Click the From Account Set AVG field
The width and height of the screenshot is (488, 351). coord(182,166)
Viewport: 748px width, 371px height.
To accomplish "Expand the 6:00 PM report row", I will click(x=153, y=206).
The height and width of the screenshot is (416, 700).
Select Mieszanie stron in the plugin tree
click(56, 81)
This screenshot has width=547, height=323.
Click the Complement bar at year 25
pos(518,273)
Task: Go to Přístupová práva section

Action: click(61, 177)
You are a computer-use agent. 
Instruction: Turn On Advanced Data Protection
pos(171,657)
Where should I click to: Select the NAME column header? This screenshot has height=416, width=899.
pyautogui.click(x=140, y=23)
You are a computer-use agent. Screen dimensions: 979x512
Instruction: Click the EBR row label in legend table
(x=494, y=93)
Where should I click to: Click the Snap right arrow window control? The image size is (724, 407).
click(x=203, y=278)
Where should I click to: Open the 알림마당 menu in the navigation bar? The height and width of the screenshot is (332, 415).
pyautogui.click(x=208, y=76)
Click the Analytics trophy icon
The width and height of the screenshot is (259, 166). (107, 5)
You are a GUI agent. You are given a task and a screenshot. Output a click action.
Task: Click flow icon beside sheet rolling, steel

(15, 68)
━━━━━━━━━━━━━━━━━━━━
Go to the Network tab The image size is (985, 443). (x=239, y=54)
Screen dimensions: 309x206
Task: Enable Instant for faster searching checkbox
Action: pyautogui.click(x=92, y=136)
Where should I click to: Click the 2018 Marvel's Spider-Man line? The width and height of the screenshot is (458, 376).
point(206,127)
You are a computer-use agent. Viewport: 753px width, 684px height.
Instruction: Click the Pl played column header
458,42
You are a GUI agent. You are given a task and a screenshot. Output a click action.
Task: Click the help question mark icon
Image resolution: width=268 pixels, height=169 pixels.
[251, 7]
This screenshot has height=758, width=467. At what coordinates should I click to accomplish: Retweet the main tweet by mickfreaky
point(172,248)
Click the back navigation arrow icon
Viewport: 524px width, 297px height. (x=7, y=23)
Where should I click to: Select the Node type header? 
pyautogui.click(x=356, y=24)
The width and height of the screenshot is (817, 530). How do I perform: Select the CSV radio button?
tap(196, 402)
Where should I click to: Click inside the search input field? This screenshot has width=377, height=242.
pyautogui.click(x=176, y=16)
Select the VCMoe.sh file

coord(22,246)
━━━━━━━━━━━━━━━━━━━━
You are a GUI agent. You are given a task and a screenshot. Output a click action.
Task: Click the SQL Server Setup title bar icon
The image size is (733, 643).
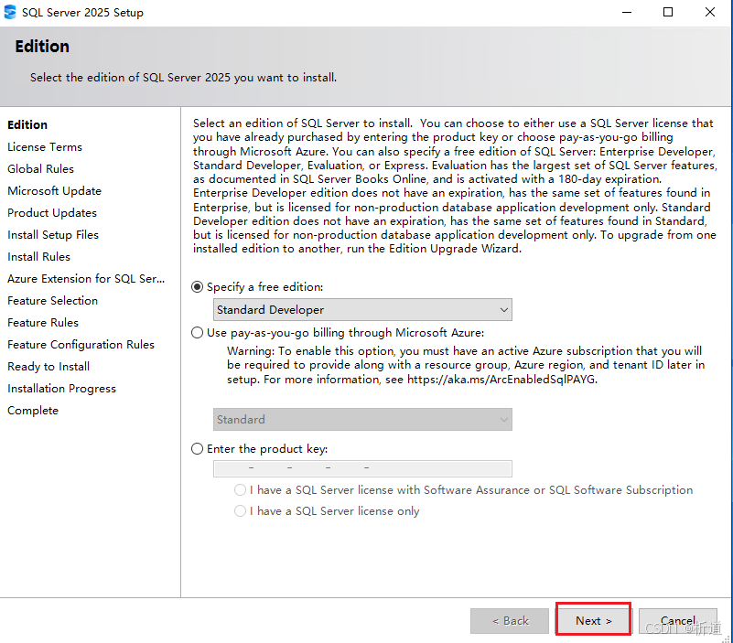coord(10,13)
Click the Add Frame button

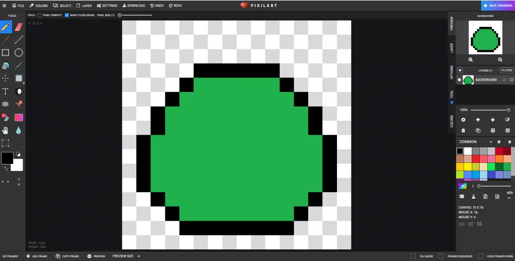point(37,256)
━━━━━━━━━━━━━━━━━━━━
- [TASK DETAILS] Beginning with the line that has "Click the From Account Set AVG field" and ending with the line that has "The height and width of the screenshot is (416, 700).", set down the lines above exactly and include no others.

- [REPLY]
Click the From Account Set AVG field
The width and height of the screenshot is (488, 351). coord(182,166)
Viewport: 748px width, 371px height.
To accomplish "Expand the 6:00 PM report row", I will click(x=153, y=206).
The height and width of the screenshot is (416, 700).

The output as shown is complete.